▶ EXERCISE MATERIALS:
[Start of Attachment]

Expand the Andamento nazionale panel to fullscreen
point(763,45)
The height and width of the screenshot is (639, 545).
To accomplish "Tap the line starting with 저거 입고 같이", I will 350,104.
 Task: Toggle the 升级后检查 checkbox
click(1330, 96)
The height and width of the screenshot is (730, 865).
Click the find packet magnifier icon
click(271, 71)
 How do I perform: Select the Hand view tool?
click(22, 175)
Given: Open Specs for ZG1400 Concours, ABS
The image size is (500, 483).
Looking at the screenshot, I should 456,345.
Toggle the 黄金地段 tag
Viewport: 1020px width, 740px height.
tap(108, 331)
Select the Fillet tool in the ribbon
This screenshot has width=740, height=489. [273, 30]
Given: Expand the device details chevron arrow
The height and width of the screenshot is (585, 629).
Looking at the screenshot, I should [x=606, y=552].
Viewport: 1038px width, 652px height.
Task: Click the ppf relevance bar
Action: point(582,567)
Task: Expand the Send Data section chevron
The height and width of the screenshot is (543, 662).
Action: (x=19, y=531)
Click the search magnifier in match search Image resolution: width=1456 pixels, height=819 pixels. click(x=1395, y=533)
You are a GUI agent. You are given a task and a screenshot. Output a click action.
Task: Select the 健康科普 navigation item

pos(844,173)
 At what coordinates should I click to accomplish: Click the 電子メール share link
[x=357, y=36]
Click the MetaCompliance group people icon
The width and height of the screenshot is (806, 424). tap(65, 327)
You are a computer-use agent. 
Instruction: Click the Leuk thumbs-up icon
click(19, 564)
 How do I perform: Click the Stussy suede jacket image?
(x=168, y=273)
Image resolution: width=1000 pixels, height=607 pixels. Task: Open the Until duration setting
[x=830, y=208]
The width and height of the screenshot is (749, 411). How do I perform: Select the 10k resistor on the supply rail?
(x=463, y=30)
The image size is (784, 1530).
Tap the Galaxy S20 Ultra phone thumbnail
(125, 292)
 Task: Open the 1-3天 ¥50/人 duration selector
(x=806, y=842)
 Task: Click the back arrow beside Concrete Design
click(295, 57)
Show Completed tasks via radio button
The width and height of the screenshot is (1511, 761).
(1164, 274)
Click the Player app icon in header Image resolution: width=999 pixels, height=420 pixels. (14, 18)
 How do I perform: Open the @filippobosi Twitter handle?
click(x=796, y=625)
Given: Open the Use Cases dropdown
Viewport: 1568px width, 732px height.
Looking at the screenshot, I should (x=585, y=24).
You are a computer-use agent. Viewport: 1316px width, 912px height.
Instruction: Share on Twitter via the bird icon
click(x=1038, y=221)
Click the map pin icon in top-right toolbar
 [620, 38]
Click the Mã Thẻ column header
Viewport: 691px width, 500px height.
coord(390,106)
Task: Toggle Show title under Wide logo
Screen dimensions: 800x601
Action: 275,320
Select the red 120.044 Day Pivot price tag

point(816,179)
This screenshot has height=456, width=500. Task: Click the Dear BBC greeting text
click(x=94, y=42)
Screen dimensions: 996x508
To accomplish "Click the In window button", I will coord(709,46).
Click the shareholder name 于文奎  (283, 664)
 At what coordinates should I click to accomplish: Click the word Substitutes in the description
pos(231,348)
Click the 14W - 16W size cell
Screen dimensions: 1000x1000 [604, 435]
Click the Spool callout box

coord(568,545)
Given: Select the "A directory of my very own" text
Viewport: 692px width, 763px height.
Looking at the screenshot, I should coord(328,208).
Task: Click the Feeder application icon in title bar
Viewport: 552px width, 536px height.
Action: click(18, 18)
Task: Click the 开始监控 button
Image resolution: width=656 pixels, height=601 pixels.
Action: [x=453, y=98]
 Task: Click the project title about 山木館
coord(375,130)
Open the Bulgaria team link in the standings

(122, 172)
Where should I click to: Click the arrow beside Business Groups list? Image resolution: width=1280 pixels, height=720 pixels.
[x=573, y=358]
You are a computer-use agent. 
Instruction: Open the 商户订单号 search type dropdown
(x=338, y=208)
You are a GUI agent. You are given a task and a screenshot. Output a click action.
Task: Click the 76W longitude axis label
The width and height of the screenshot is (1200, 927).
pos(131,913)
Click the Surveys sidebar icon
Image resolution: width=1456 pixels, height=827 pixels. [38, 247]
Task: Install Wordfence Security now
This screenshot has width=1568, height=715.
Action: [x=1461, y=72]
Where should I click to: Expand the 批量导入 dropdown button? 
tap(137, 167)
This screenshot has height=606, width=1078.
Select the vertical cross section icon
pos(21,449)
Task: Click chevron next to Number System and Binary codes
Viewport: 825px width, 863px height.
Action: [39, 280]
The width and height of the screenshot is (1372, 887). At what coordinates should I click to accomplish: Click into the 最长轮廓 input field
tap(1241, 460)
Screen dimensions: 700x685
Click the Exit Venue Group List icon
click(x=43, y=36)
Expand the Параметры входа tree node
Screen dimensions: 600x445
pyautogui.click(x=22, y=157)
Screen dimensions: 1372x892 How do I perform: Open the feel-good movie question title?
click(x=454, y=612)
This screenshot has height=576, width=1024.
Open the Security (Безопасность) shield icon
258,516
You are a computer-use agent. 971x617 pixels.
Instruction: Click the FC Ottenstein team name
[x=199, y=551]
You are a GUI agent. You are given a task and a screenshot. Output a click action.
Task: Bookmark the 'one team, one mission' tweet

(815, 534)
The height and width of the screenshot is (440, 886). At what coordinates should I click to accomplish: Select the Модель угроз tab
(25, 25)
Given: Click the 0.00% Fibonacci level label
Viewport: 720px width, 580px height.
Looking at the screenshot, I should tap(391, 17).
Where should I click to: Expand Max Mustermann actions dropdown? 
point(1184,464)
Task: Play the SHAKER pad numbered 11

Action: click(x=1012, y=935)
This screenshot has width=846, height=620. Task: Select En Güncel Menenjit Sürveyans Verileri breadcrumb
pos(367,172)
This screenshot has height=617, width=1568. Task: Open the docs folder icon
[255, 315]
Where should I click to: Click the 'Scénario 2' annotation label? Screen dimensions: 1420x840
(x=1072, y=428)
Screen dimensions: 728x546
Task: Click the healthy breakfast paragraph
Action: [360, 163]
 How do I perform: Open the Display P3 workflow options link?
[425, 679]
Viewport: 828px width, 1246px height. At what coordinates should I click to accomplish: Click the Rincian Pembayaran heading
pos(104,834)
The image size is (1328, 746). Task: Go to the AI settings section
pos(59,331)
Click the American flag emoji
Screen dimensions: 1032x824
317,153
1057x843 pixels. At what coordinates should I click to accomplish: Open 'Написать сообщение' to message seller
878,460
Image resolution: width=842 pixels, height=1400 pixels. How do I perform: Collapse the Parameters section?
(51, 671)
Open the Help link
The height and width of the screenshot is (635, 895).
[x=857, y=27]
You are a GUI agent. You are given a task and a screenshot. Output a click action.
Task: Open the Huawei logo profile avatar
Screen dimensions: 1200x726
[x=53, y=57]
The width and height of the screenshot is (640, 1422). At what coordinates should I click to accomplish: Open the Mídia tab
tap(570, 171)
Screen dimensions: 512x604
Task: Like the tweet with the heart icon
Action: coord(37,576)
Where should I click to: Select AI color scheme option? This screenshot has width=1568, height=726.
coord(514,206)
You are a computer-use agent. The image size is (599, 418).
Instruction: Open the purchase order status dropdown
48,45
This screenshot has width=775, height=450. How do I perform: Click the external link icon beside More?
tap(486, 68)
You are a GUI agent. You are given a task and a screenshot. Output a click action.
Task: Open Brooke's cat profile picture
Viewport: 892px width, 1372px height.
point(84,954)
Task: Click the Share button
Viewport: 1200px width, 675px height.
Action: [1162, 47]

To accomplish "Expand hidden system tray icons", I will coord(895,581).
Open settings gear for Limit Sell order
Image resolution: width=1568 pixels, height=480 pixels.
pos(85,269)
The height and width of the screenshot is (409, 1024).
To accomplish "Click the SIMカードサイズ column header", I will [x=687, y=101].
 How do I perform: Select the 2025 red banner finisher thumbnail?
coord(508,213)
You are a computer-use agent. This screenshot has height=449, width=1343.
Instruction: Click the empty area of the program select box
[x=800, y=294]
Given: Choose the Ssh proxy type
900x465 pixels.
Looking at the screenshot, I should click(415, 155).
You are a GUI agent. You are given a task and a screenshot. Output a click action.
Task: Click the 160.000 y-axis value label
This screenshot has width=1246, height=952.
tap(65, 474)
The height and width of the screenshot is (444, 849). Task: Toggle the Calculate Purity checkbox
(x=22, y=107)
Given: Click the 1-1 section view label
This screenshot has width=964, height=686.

[End of Attachment]

▶ WHAT THE TASK ASKS:
Each line of the entries above that has the word "computer" is to be copied.

▶ TASK SOLUTION:
You are a computer-use agent. 
You are a computer-use agent. Viewport: 1316px width, 912px height.
You are a computer-use agent. 
You are a computer-use agent. 971x617 pixels.
You are a computer-use agent. The image size is (599, 418).
You are a computer-use agent. This screenshot has height=449, width=1343.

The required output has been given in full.